Four-roller mills have two sets of rollers. The grain first goes through
rollers with a rather wide gap, which separates the seed from the
husk without much damage to the husk, but leaves large grits. Flour
is sieved out of the cracked grain, and then the coarse grist and
husks are sent through the second set of rollers, which further crush
the grist without damaging the crusts. There are three-roller mills,
in which one of the rollers is used twice, but they are not recognized
by the German brewing industry.
Five- and Six-roller mills
Six-roller mills have three sets of rollers. The first roller crushes
the whole kernel, and its output is divided three ways: flour immediately
is sent out the mill, grits without a husk proceed to the last roller,
and husk, possibly still containing parts of the seed, go to the second
set of rollers. From the second roller flour is directly output, as
are husks and any possible seed still in them, and the husk-free grits
are channeled into the last roller. Five-roller mills are basically
six-roller mills in which one of the rollers performs double-duty.

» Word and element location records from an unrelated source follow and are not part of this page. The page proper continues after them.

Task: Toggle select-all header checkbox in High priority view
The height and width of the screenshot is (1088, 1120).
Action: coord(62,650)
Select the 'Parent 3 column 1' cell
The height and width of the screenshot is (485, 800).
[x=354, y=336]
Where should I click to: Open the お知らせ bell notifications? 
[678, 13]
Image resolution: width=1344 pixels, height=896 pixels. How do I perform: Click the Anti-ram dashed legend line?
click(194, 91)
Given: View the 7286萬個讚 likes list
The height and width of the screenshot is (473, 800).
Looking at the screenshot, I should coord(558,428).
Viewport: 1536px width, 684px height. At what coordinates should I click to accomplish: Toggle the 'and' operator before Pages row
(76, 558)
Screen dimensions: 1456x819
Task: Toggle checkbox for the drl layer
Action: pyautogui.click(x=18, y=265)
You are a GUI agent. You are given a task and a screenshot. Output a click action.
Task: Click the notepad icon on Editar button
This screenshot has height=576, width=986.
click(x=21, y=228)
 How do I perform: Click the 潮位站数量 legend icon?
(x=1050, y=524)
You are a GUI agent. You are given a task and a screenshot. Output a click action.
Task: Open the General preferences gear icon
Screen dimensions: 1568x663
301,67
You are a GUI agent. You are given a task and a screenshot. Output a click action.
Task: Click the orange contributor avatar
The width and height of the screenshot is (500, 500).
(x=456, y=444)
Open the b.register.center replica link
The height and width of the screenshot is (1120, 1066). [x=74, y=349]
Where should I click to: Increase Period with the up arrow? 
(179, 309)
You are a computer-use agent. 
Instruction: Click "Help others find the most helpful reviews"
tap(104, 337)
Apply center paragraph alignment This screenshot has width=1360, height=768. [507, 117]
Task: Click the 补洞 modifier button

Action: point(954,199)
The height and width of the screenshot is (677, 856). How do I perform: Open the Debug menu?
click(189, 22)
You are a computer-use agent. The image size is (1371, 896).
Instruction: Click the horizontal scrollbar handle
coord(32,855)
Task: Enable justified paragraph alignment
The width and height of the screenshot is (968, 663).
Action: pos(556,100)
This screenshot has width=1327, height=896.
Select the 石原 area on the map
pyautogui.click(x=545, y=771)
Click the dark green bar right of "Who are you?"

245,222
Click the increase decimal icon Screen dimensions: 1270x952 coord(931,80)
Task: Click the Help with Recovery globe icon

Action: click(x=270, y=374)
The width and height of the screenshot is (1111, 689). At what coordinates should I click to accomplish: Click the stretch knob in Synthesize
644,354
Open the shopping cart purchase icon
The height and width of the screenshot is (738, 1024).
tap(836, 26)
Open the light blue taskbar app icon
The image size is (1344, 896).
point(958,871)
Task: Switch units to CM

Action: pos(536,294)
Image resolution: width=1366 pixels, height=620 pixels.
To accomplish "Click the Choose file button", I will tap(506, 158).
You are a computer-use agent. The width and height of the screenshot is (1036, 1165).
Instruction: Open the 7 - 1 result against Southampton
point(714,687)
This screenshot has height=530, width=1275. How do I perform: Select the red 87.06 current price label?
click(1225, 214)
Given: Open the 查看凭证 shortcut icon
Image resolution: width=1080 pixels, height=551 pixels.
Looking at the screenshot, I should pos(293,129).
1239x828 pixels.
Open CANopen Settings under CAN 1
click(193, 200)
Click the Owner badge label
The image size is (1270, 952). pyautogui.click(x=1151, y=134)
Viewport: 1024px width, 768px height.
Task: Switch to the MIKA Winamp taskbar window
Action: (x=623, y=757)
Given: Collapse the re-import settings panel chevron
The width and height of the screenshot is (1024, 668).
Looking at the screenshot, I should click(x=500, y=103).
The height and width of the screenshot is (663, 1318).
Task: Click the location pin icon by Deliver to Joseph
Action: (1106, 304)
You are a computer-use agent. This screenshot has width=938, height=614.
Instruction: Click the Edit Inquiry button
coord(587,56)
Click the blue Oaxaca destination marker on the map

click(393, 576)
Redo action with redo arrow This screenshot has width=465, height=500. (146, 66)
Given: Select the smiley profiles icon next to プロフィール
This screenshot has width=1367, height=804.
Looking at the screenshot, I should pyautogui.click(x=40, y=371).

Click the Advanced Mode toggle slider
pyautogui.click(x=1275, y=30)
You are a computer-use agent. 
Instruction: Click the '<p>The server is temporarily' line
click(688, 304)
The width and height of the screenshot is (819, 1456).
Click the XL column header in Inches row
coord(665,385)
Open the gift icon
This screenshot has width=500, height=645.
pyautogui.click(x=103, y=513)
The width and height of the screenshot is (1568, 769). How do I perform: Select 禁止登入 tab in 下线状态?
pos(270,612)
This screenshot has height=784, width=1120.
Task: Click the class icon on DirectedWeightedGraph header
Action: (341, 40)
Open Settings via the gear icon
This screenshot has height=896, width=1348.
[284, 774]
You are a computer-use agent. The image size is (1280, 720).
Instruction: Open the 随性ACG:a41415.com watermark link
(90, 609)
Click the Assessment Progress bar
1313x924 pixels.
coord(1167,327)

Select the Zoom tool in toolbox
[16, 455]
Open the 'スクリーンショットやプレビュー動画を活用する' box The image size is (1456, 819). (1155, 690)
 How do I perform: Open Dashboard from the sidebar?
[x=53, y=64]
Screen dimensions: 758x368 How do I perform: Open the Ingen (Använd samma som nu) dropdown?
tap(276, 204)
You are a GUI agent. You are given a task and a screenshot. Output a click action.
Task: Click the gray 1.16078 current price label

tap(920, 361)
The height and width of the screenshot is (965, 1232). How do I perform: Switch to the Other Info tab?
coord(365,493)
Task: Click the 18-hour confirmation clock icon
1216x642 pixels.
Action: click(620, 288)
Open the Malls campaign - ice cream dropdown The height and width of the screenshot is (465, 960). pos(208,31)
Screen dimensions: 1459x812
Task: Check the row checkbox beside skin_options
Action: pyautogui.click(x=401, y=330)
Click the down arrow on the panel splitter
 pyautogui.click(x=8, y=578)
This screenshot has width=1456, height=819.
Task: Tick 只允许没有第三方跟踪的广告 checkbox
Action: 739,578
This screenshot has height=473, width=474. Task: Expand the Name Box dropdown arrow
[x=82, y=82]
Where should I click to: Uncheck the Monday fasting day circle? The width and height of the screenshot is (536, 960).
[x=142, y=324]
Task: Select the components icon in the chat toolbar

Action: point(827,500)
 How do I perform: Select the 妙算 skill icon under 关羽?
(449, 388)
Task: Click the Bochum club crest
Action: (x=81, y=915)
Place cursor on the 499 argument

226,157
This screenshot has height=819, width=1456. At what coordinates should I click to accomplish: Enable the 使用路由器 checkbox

Mixing of the strike water, water used for mashing in, and milled
grist must be done in a such a way as to minimize clumping and oxygen
uptake. Traditionally this was done by first adding water to the mash
vessel, and then introducing the grist from the top of the vessel
in a thin stream. This unfortunately led to a lot of oxygen absorption,
and loss of flour dust to the surrounding air. A premasher, which
mixes the grist with mash-in temperature water while it is still in
the delivery tube, reduces oxygen uptake and prevents dust from being
Mashing in is typically done between 35 °C and 45 °C, but
for single-step infusion mashes mashing in must be done between 62
°C and 67 °C for amylases to break down the grain's starch
into sugars. The weight-to-weight ratio of strike water and grain
varies from 1:2 for dark beers in single-step infusions to 1:4 or
even 1:5, ratios more suitable for light-colored beers and decoction
mashing, where much mash water is boiled off.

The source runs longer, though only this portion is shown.